Work to do: In the stretch from the start of the records through the line containing "point(67,338)", swap "label" for "tag" and write those lines out again with nothing else changed. Leave the pictures out.

++++ Records for the exercise

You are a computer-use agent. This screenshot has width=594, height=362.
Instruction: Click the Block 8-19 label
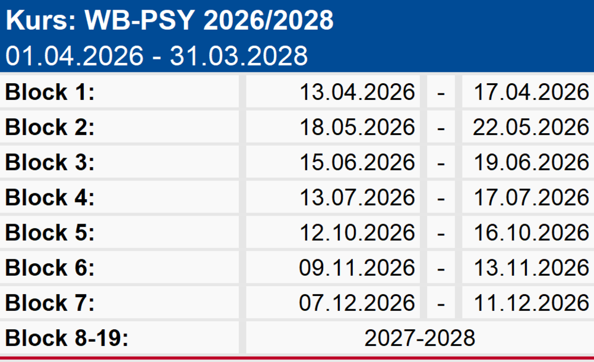point(67,338)
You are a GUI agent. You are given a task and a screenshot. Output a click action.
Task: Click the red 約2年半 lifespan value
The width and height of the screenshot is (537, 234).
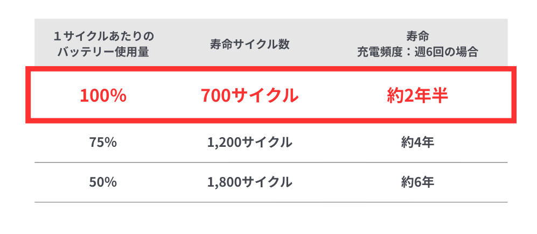tap(418, 96)
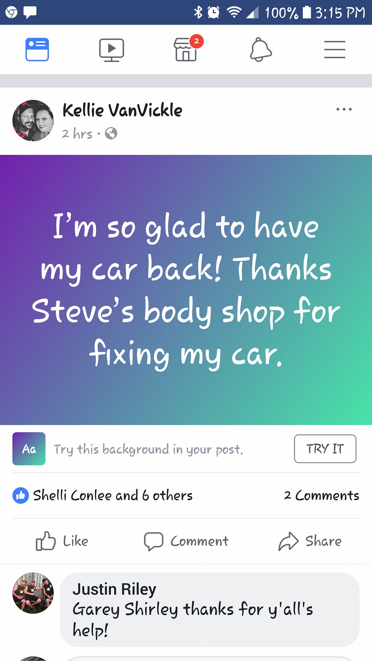Tap Kellie VanVickle's profile picture
This screenshot has height=661, width=372.
[x=33, y=120]
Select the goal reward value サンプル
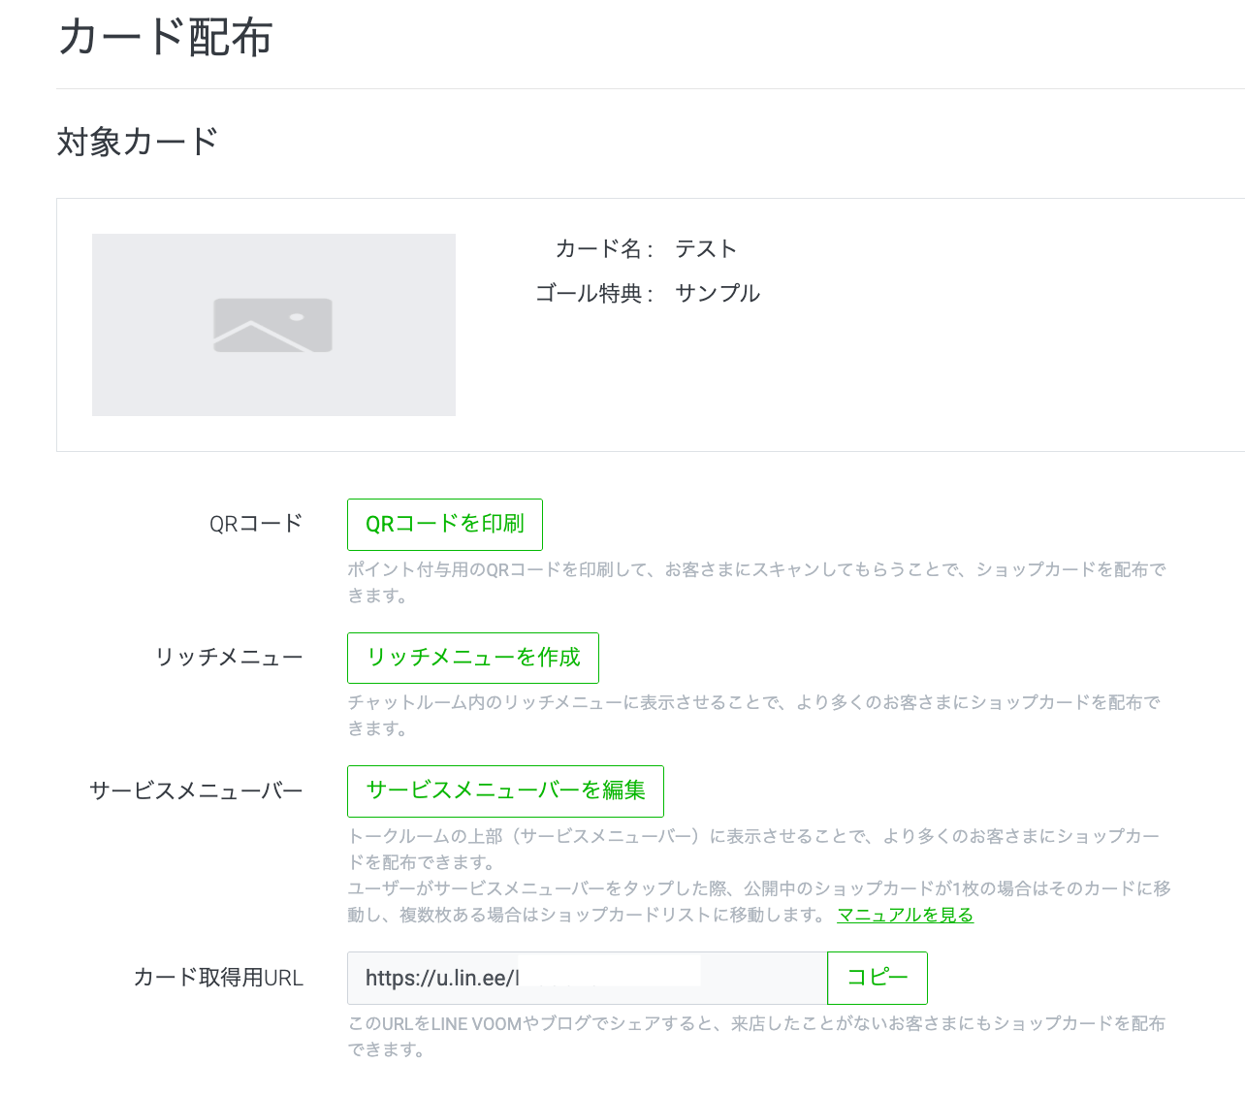 [717, 294]
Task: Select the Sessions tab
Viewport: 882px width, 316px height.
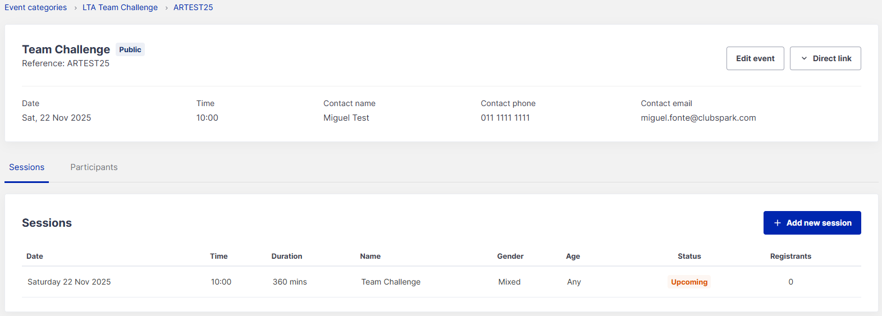Action: click(26, 167)
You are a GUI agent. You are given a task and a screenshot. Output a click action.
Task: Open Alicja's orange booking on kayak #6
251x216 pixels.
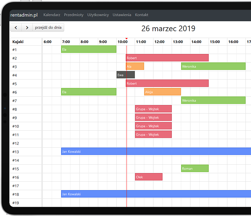[x=162, y=92]
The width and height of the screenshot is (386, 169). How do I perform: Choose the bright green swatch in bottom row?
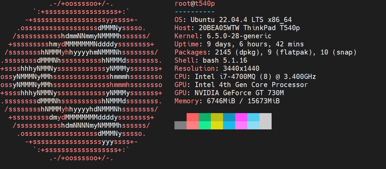[205, 125]
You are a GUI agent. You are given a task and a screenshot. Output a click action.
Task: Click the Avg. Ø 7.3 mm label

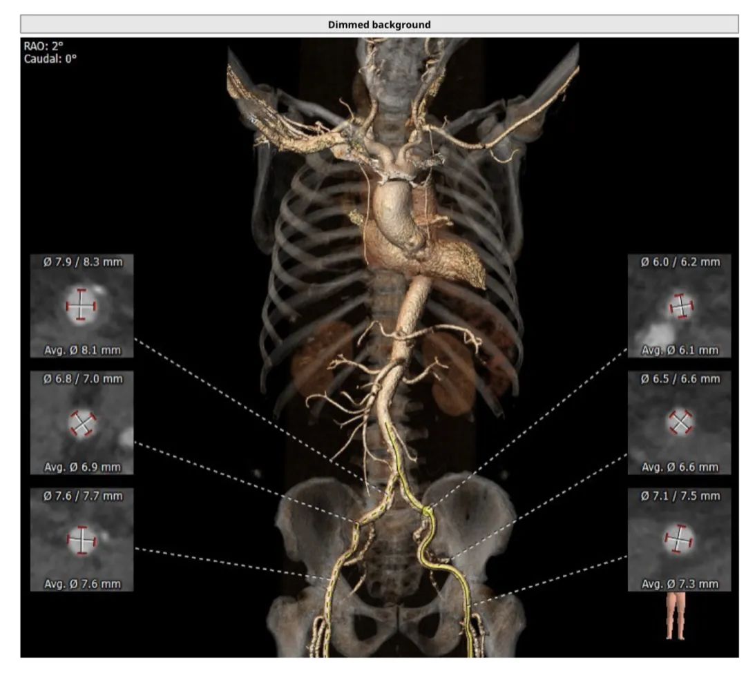point(680,584)
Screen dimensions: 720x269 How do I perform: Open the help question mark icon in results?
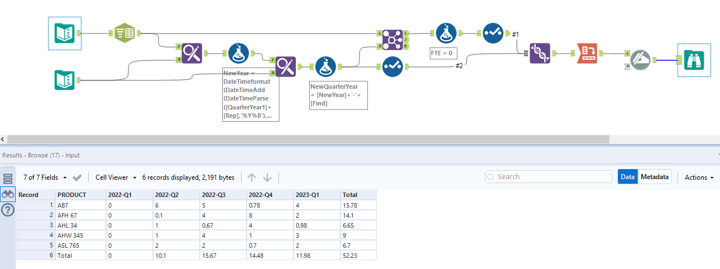coord(8,210)
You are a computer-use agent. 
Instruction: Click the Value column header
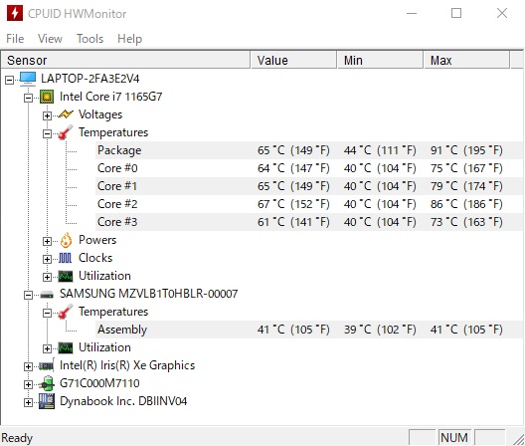(x=293, y=61)
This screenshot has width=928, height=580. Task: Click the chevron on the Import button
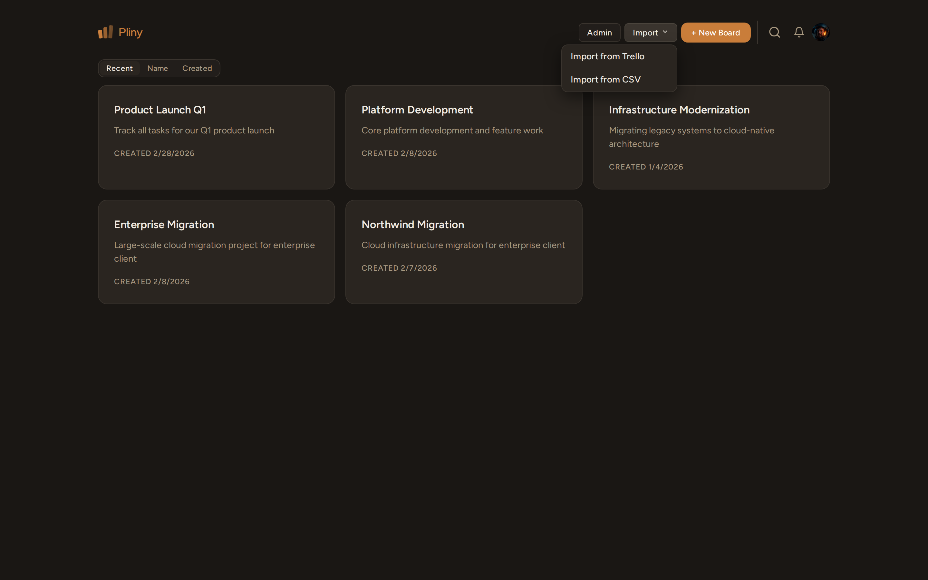click(x=665, y=32)
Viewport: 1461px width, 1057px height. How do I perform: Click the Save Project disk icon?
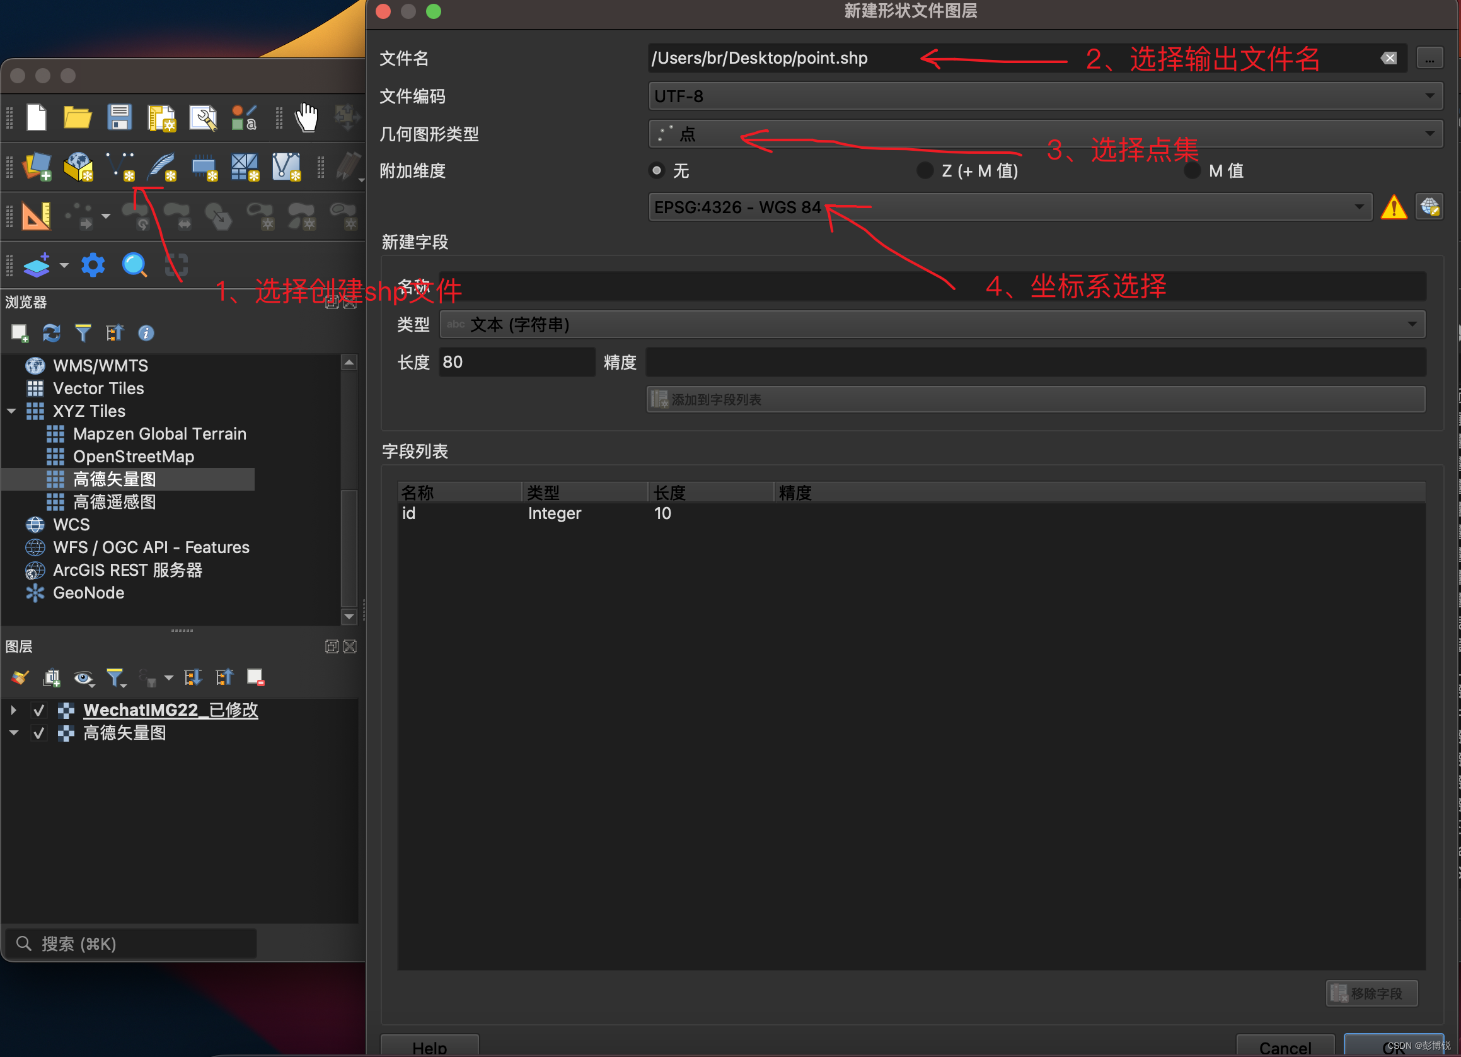(x=119, y=117)
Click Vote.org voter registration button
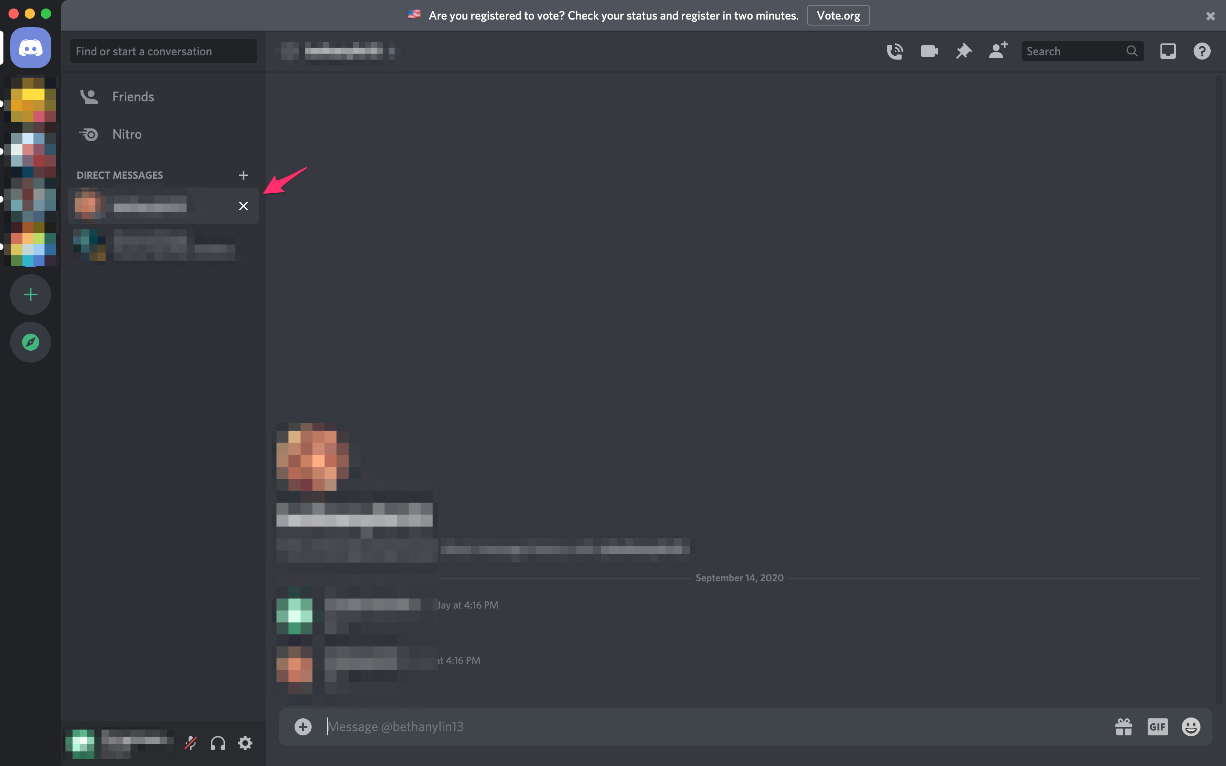 (838, 15)
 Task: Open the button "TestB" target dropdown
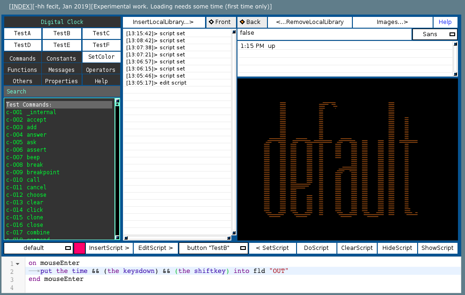point(213,248)
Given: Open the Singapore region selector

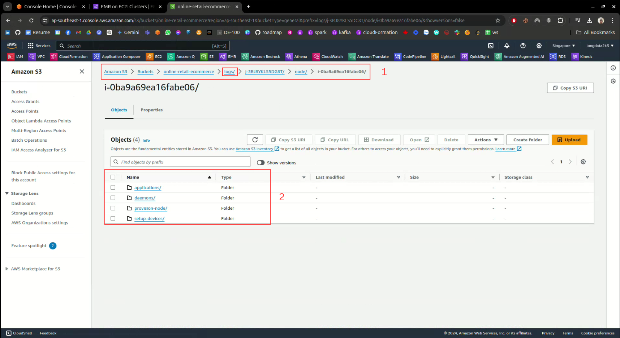Looking at the screenshot, I should [x=563, y=46].
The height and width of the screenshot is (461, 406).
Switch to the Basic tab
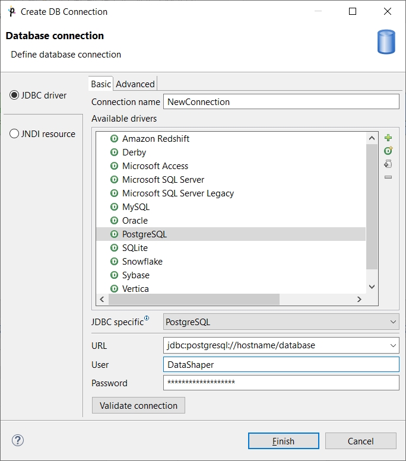coord(100,84)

++++++++

Solution to this exercise:
You are a computer-use agent. This screenshot has width=594, height=362.
Instruction: Click the Block 8-19 tag
point(67,338)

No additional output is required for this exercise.